Amnesia is such a cleverly designed horror game that it can make a splash in some water one of the most terrifying things you will ever see. It’s also a great little narrative puzzler, assuming you stand the tension.
18. Grow Home
I will continue to sing the praises of Grow Home until the entire world listens. Ubisoft’s joyous climbing simulator is a downright magical game. It casts players as a relentlessly cheerful robot named BUD, who is tasked with retrieving a seed from the Star Plant, a ginormous flower that grows so high its petals poke out into space. But at the start of the game, the Star Plant is just a building-sized bud, and it’s up to you to grow the plant by ascending its stem and feeding little offshoots into the central plant.
From this simple premise, Ubisoft created one of the most fulfilling games around. The act of climbing the steam is a wonderfully manual process, as you control each of BUD’s hands, while his legs figure things out procedurally on their own. As you ascend the plant higher and higher, the scenery changes around you. Verdant meadows give way to snowy mountains. The curvature of the planet becomes visible below you. The atmosphere thins to reveal the stars and the spaceship where you started the game in the first place.
Grow Home is a magnificent thing; positive, peaceful, and with a palpable sense of progression. It costs a fiver and can be completed in a single evening, and I guarantee it will be one of the best single evenings of gaming you’ll ever have.
17. Day of the Tentacle
Monkey Island may be the most fondly remembered of LucasArts' adventure games. But Day of the Tentacle is perhaps its crowning achievement. Whereas most adventure games use puzzles as ways to break up the story, Day of the Tentacle’s puzzles are all based around the same theme – time travel. The three main characters are each sent to a different time-period, but can interact with each other through their time machines (converted portaloos known as Chron-o-Johns). An object from the past can be sent into the future, and an object from the future can be sent into the past.
This enables LucasArts to create some stupendously loopy puzzles, while ensuring that most of the puzzles all possess the same underlying logic. Day of the Tentacle is still a typically tough LucasArts adventure, but if you get stuck you at least have the knowledge that what you need to do probably involves manipulating time in some way.
Add to this LucasArts' typically warm and witty humour and some strikingly colourful art design, and you’ve got what is to my mind the best adventure going.
16. Crusader Kings II
Crusader Kings II may be a grand strategy on a scale to make many grand strategies quake in their boots, but what makes it such a bold and unique strategy game are the petty familial squabbles that writhe within its complex political plots.

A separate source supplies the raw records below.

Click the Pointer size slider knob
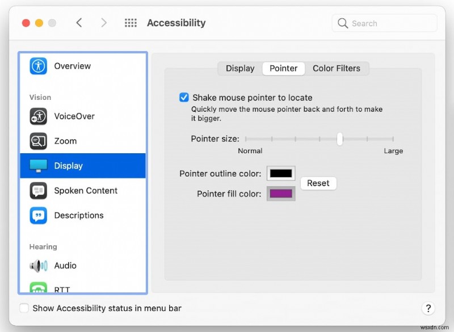Screen dimensions: 454x332 (339, 138)
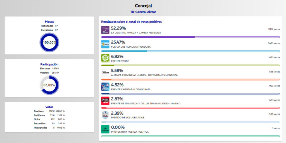Click the 11132 votos count label
286x143 pixels.
(x=274, y=29)
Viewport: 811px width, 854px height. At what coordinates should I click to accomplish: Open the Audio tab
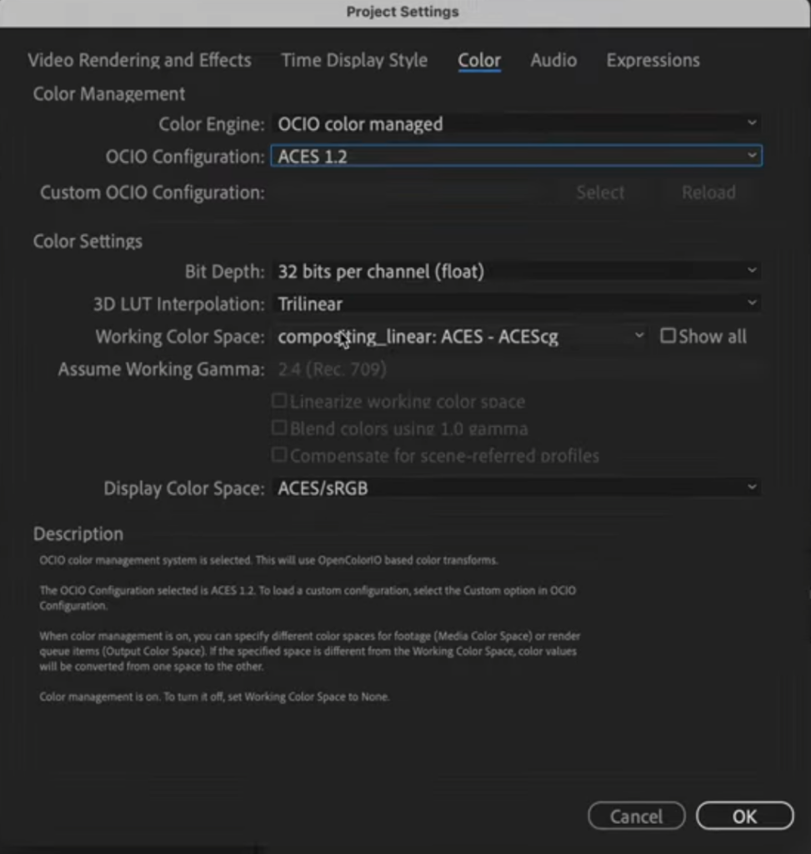[553, 60]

There’s the usual army building, region conquering and diplomacy you would expect from a game of this ilk. But in addition to that is a wonderful system that enables politically astute marriages, devious assassination conspiracies, and outright power coups.
Crusader Kings simulates the cut-throat bastardry of the middle ages with stunning effectiveness. This is a game in which it can be prudent to poison your youngest son in order to preserve the legacy of the eldest. Where a marriage that gains you huge…tracks of land ends in disaster because your resentful wife murders you in your sleep. Where priests conspire to murder children and a ransom can win you a war as effectively as an army. It’s clunky, complex and difficult to get into, but once you are in it is powerfully seductive.